**Set exercise:** Rescale the stretch of rows from the line containing "At what coordinates should I click to accomplish: Bookmark" through the line containing "click(1335, 25)": reproduce every line in that stretch, requests included, but multiply each answer coordinate by 1.65 and round to the nearest whole number, with halves rounded up. Give only those lines, and leave out the pictures.

**Record set:**

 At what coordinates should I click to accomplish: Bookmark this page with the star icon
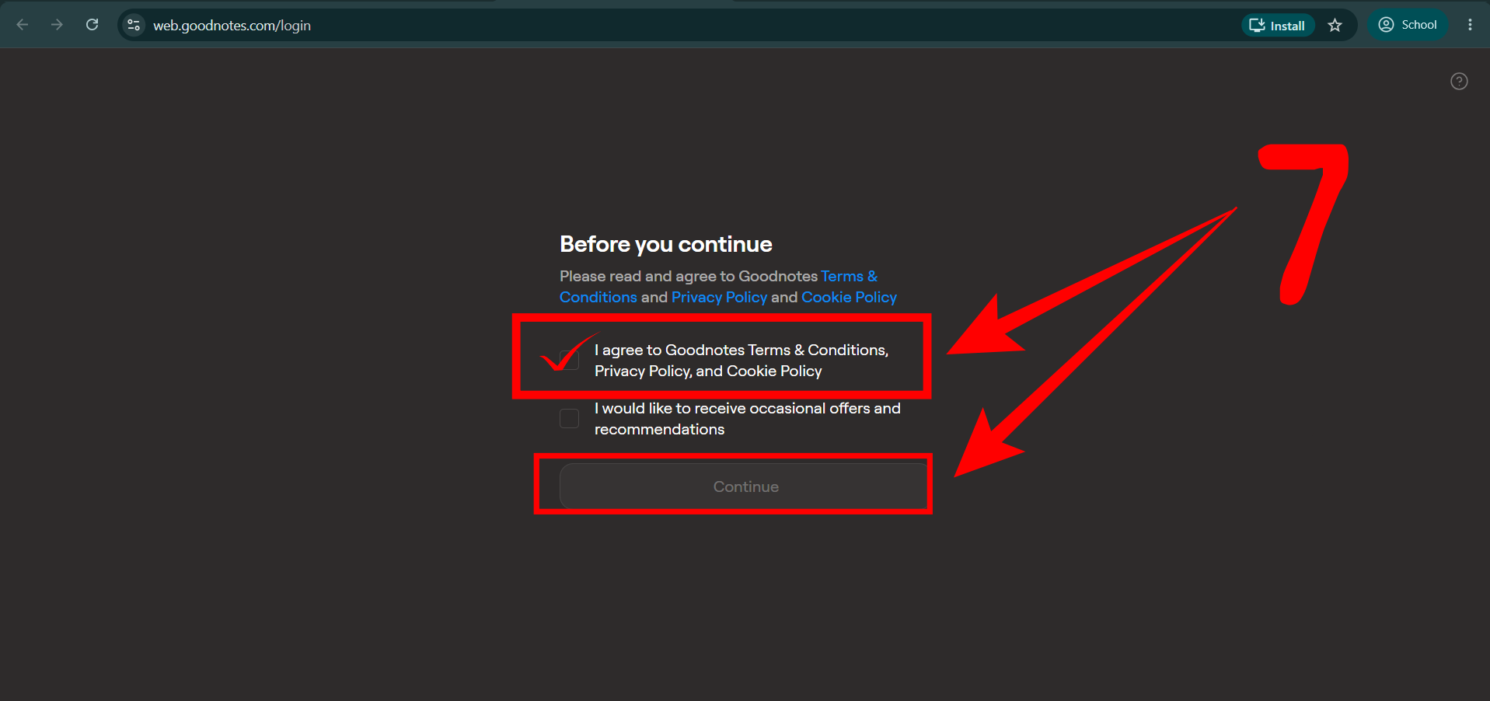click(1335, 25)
--
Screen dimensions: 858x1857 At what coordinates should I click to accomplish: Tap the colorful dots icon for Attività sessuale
--
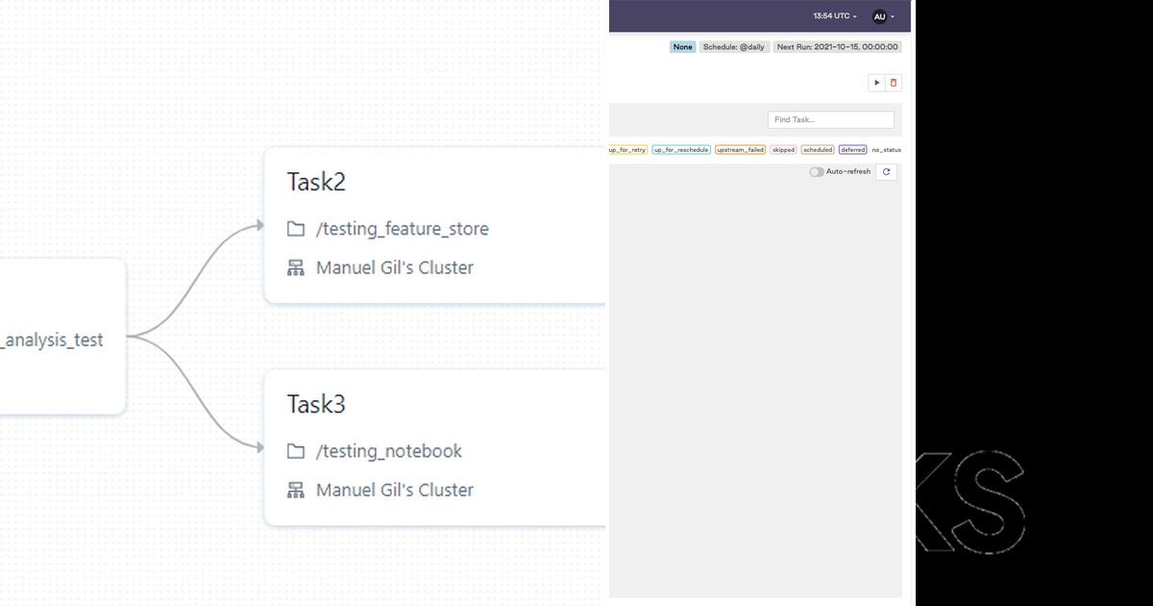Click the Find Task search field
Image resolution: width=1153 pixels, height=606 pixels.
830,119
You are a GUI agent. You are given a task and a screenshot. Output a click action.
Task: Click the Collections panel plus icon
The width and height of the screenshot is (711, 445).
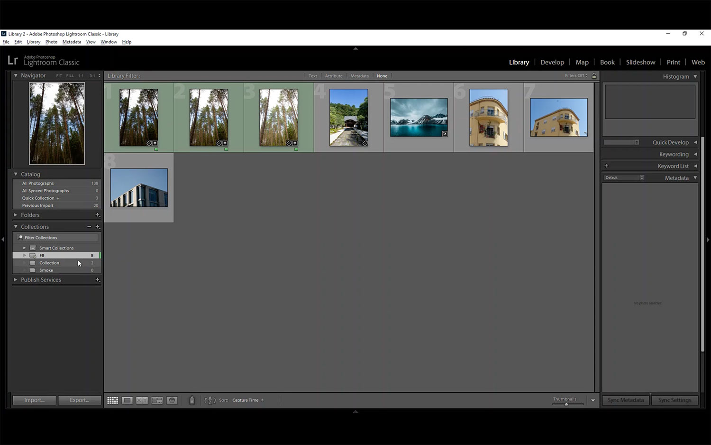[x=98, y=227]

**Exercise output:**
 At what coordinates should I click to accomplish: Bookmark this page with the star icon
click(2203, 41)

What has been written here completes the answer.